Stella Mawson añadió:

—Bradley probablemente le recordaba a Edwin sus propios comienzos. En su juventud era muy inseguro, incluso en su trabajo. ¿Recuerdas cómo solía ensayar su declaración la noche antes de comparecer ante el tribunal? Anotaba todas las posibles preguntas que podía formularle la otra parte, se aseguraba de conocer al dedillo las respuestas, se aprendía de memoria las fórmulas científicas para impresionar al jurado. En uno de sus primeros casos lo estropeó todo, y nunca se lo perdonó a sí mismo.

Hubo un extraño intervalo de silencio. Ángela Foley pareció querer hablar, pero cambió de idea. Su enigmática mirada estaba fija en su amiga. Stella Mawson desvió la vista y, acercándose al escritorio, aplastó el cigarrillo en un cenicero. Prosiguió:

—Te lo contó tu tía. Edwin le hacía leer las preguntas una y otra vez; una velada de tensión e incomprensible aburrimiento. ¿No lo recuerdas?

—Sí —contestó Ángela con su voz clara y desapasionada—. Sí, lo recuerdo. —Se volvió hacia Dalgliesh—. Si no desea preguntarme nada más, tengo cosas que hacer. El doctor Howarth no me espera en el laboratorio hasta esta tarde. Y creo que Stella querrá trabajar.

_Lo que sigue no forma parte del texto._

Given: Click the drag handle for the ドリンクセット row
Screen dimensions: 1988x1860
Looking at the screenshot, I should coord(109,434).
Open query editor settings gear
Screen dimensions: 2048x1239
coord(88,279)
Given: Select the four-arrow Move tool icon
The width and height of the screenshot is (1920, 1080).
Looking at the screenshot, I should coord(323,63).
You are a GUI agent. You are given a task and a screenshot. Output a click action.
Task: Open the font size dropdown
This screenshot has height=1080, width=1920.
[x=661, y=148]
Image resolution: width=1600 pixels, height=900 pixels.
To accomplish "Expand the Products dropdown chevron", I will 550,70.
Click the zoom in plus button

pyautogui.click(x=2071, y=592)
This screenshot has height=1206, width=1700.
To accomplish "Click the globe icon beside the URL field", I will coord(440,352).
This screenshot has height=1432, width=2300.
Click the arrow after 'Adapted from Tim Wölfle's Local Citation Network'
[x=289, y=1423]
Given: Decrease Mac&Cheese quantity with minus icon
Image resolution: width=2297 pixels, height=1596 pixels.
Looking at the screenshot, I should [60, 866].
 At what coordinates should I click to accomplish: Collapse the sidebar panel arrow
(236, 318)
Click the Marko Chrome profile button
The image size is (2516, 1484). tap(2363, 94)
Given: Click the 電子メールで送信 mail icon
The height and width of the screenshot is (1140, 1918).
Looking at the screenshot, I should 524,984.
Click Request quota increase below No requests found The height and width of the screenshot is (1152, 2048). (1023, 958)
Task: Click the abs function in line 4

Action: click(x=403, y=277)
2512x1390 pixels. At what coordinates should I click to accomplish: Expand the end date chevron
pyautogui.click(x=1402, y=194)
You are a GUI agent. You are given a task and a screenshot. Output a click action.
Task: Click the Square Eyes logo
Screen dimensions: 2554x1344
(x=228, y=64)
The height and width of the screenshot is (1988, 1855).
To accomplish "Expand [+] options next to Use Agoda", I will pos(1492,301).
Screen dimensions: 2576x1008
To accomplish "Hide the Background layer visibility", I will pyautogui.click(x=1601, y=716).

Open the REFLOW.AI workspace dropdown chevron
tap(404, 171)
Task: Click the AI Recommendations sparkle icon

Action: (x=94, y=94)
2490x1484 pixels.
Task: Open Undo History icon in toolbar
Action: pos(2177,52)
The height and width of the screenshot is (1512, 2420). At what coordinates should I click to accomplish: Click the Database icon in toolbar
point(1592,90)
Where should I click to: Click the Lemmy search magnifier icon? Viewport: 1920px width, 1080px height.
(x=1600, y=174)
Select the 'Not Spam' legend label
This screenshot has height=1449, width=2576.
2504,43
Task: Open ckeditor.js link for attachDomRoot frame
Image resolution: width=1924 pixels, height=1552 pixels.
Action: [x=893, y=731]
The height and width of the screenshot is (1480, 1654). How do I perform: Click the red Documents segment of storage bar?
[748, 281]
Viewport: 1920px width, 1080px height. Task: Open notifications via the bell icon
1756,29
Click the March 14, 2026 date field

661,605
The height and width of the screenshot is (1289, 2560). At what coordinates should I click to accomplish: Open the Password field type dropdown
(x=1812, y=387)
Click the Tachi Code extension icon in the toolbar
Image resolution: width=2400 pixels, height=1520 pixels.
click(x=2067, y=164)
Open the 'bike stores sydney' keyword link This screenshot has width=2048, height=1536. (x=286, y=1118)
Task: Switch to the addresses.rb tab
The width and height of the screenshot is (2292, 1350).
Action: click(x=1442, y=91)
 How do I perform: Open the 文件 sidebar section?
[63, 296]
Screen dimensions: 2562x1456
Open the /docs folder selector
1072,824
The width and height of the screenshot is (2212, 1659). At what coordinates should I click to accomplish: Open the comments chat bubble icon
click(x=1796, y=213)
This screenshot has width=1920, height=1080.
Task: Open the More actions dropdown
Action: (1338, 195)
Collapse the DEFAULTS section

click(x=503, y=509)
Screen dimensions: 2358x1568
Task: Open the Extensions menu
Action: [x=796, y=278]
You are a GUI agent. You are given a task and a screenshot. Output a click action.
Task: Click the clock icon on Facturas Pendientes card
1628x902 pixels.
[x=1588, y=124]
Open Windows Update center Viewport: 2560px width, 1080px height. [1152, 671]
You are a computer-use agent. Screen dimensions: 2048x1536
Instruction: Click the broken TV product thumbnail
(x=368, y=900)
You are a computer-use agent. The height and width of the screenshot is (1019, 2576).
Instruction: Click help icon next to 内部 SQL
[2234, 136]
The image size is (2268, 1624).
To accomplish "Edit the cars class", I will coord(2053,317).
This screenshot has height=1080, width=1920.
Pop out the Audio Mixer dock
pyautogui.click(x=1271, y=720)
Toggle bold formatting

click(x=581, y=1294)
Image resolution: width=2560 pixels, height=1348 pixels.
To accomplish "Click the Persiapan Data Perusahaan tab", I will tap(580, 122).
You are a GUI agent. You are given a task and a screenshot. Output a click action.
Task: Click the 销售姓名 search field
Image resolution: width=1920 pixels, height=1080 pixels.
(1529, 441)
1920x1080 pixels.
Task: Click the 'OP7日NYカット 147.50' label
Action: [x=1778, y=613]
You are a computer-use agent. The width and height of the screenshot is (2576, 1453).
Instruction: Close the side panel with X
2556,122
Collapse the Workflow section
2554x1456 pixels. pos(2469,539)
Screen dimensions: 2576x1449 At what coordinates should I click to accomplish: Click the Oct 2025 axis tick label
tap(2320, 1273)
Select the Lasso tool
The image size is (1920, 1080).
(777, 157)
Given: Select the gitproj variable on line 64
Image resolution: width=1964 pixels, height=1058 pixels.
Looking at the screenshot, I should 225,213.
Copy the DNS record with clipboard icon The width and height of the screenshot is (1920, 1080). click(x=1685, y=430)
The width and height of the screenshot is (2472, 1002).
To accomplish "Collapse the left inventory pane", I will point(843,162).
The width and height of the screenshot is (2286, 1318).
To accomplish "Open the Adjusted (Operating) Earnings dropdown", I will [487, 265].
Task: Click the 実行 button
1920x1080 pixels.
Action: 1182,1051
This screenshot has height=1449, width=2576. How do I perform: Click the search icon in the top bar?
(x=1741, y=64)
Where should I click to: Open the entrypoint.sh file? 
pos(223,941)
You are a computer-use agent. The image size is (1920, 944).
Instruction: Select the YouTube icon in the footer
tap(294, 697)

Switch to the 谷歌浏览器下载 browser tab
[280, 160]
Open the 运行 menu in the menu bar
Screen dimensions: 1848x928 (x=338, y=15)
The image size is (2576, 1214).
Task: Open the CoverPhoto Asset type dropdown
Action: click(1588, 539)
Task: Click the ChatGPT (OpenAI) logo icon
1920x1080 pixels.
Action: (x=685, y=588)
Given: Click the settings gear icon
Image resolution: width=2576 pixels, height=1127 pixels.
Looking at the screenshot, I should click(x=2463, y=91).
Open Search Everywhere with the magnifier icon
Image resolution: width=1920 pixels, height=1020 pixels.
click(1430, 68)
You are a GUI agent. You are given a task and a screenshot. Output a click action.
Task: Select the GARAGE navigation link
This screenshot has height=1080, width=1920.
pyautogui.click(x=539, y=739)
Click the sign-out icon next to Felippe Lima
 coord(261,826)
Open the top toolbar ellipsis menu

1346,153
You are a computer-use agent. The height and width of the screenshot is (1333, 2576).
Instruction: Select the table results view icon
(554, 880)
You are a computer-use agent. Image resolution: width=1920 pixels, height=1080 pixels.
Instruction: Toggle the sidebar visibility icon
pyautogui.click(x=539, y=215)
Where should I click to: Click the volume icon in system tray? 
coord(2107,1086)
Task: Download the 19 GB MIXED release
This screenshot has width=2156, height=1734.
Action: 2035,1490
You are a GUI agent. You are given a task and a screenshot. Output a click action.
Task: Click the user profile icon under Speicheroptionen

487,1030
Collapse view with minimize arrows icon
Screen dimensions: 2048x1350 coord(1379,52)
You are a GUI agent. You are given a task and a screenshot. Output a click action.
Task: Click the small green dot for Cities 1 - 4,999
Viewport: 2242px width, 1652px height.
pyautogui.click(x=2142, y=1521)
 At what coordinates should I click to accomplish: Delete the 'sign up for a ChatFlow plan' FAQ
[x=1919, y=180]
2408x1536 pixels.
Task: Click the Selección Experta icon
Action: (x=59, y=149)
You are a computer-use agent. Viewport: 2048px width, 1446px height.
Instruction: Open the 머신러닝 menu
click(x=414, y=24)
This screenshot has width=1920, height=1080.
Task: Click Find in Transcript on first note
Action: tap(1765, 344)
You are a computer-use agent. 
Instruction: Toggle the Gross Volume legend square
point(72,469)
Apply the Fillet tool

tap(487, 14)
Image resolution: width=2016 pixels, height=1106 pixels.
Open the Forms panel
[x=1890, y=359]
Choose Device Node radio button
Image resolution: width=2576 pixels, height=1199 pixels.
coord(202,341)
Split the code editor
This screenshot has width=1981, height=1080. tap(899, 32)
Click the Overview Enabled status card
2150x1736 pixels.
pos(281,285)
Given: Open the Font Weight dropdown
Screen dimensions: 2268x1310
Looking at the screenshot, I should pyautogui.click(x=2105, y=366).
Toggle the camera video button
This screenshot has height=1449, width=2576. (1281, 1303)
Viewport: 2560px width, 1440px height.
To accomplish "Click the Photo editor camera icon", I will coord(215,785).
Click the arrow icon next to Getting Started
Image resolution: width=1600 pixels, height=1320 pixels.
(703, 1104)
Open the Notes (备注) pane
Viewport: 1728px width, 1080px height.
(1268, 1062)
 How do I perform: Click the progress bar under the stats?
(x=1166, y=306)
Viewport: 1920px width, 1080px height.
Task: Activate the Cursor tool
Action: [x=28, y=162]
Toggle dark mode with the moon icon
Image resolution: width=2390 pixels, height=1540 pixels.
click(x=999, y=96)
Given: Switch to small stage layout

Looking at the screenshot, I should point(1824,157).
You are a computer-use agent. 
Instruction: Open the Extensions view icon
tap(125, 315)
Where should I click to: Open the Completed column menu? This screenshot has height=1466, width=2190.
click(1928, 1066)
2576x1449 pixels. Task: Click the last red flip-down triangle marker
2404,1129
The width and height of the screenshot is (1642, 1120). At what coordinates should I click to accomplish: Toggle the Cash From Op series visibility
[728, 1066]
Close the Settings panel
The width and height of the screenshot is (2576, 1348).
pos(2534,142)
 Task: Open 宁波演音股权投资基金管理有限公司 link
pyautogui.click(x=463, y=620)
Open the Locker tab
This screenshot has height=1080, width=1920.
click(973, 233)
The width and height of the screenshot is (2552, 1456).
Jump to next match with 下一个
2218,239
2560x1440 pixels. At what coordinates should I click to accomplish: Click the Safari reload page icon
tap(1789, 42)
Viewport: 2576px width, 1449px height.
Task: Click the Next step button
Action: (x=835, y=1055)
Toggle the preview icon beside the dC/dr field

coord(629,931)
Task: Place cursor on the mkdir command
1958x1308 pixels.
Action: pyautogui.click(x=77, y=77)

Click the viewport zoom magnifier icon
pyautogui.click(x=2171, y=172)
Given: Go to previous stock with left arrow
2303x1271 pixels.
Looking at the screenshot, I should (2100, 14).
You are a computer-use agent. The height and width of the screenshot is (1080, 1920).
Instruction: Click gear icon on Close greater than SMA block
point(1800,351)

Ambas mujeres les acompañaron hasta la puerta, deteniéndose en el umbral como para despedirse educadamente de unos invitados. Dalgliesh casi esperaba verlas saludar con la mano. No había interrogado a la señorita Foley acerca de la disputa con su primo. Probablemente llegaría el momento de hacerlo, pero todavía no. Le había interesado, aunque no sorprendido, comprobar que le mentía. Pero lo que más le había interesado era la historia de Stella Mawson a propósito de los ensayos de Lorrimer antes de declarar en un juicio. Quienquiera que se lo hubiese contado, estaba razonablemente convencido de que no había sido Ángela Foley.

Mientras se alejaban en su vehículo, Massingham comentó:

—Cincuenta mil libras podrían cambiar toda su vida, darle cierta independencia, permitirle salir de aquí. ¿Qué clase de vida es ésta para una joven, las dos solas y enterradas en este pantano aislado? Y ella parece poco más que una esclava.

Contra lo acostumbrado, era Dalgliesh quien conducía. Massingham miró de soslayo los sombríos ojos reflejados en el retrovisor, las alargadas manos que sujetaban con suavidad el volante. Dalgliesh respondió:

—Estaba pensando en algo que me dijo el viejo George Greenall, el primer sargento detective a cuyas órdenes trabajé. Llevaba veinticinco años en el C.I.D. y nada de lo que pudiera hacer la gente le sorprendía ni le escandalizaba. Recuerdo que me dijo: «Te dirán que la fuerza más destructiva del mundo es el odio. No lo creas, muchacho. Es el amor. Y si quieres convertirte en un detective, tendrás que aprender a reconocerlo cuando lo encuentres».